First Therapeutic Antibody: Muromonab-CD3 (Orthoclone OKT3)
- Approved in 1986 to prevent transplant rejection.
- Antibodies are the fastest-growing class of therapeutics, including biosimilars (generics) and biobetters (improved versions).
History of Muromonab Development
- In the 1970s, it was created to create monoclonal antibodies.
- Murine monoclonal antibody was made from the clone OKT3 and had antiCD3 material.
- T cells are responsible for tissue rejection. The idea was to shut down T cell activity to prevent organ rejection.
- During a bolus of the antibody right before the transplant, and for two weeks after, T cells are prevented from coming back.
Function of Muromonab
- Binds to the CD3 receptor on T cells, crosslinking T cell receptors via bivalent binding.
- Simulates high levels of foreign antigen, causing T cells to kill themselves, knocking them out of cell circulation.

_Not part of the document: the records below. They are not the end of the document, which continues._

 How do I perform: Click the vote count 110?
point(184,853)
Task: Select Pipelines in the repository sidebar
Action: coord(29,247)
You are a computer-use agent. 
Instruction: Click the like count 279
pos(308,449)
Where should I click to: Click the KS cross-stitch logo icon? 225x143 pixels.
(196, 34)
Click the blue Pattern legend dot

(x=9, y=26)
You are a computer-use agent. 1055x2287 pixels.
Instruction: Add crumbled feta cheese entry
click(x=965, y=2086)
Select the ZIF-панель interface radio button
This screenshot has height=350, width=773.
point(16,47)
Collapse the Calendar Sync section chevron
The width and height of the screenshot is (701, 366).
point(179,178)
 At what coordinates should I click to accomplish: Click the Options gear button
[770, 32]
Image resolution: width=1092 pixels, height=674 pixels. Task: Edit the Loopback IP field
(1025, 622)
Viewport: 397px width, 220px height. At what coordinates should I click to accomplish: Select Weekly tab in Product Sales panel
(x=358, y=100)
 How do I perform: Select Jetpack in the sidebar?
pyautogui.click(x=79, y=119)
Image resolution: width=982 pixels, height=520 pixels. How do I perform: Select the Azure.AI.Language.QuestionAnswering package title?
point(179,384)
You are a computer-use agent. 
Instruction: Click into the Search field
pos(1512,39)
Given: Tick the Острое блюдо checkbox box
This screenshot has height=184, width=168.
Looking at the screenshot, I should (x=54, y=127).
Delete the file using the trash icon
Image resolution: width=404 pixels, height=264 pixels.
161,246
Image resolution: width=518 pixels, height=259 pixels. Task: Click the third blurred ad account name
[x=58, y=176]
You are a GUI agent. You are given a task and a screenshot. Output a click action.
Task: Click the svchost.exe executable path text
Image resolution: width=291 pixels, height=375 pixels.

Clinical Trials and Caveats of Muromonab
- Proven to work on kidney transplants.
- The antibody is from a mouse, which can cause a pre-existing allergy and trigger an adverse reaction.
- Injection leads to natural antibodies against it clearing out the therapeutic antibody.
- Can only be used once because of being inoculated against it.
Further Developments
- Humanizing the antibody (grafting variable regions onto a human antibody).
- Mutations to the Fc region to reduce effector function.
- Anti-CD3 antibody treatment explored for other immune diseases like diabetes.
Developing Antibody-Based Therapeutics Challenges
- Mass Production/Purification: Every antibody behaves uniquely.
- Potency: Low dose/high effect is crucial.
- Stability: Degradation/aggregation issues must be mitigated.
- Immunogenicity: Drug-induced antibody response is a factor.
- Off-Target Effects: Unforeseen interactions are a risk.
- Administration: Limited to IV or injection.
Summary of Antibody-Based Therapeutics
- Specific, targets easily designed, may or may not be effective.
- Hard to predict because of parts of the immune system still not entirely understood.
- Expensive and harder to develop and manufacture than other classes of drugs, promising and fast growing out there.